_Texte source_.
>>>>>

Depuis qu’Agnès Jaoui réalise des films, elle écrit ses scénarios avec Jean-Pierre Bacri qui incarne souvent une figure masculine à la fois macho et pitoyable, alors qu’elle joue des personnages féminins qui subissent la misogynie ordinaire. Dans Parlez-moi de la pluie (2008), elle incarnait une écrivaine féministe à succès qui tentait de se faire élire députée à Montpellier, suite à l’obligation faite aux partis de présenter des listes paritaires. Elle faisait l’amère expérience d’une campagne électorale marquée par l’hostilité à la présence des femmes dans le monde politique, et finissait par renoncer après que son compagnon ait menacé de la quitter parce qu’elle n’était plus disponible. Jean-Pierre Bacri de son côté était un looser sympathique, faux réalisateur de documentaire et amant sans avenir de la sœur mariée de Jaoui.

Ses films se caractérisent par une sorte d’équilibre déprimant entre des personnages féminins coincés entre désir d’émancipation et assignation aux normes de féminité et des personnages masculins finalement plus pitoyables qu’odieux. Sa collaboration avec Jean-Pierre Bacri, qui fait une partie de son succès, semble s’accompagner d’une tentation de renvoyer dos à dos des personnages masculins et féminins pris dans leurs contradictions. Place publique atteint des sommets dans l’expression de ces contradictions, avec des personnages confrontés au double standard genré du vieillissement.

<<<<<

_Données fournies_.
>>>>>

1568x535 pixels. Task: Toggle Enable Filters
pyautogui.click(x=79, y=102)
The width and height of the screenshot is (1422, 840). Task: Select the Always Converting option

<<<<<

_Consigne_. Reproduisez à l'identique l'intégralité du texte sur les films d'Agnès Jaoui, sans en modifier un seul caractère.

_Résultat attendu_.
Depuis qu’Agnès Jaoui réalise des films, elle écrit ses scénarios avec Jean-Pierre Bacri qui incarne souvent une figure masculine à la fois macho et pitoyable, alors qu’elle joue des personnages féminins qui subissent la misogynie ordinaire. Dans Parlez-moi de la pluie (2008), elle incarnait une écrivaine féministe à succès qui tentait de se faire élire députée à Montpellier, suite à l’obligation faite aux partis de présenter des listes paritaires. Elle faisait l’amère expérience d’une campagne électorale marquée par l’hostilité à la présence des femmes dans le monde politique, et finissait par renoncer après que son compagnon ait menacé de la quitter parce qu’elle n’était plus disponible. Jean-Pierre Bacri de son côté était un looser sympathique, faux réalisateur de documentaire et amant sans avenir de la sœur mariée de Jaoui.

Ses films se caractérisent par une sorte d’équilibre déprimant entre des personnages féminins coincés entre désir d’émancipation et assignation aux normes de féminité et des personnages masculins finalement plus pitoyables qu’odieux. Sa collaboration avec Jean-Pierre Bacri, qui fait une partie de son succès, semble s’accompagner d’une tentation de renvoyer dos à dos des personnages masculins et féminins pris dans leurs contradictions. Place publique atteint des sommets dans l’expression de ces contradictions, avec des personnages confrontés au double standard genré du vieillissement.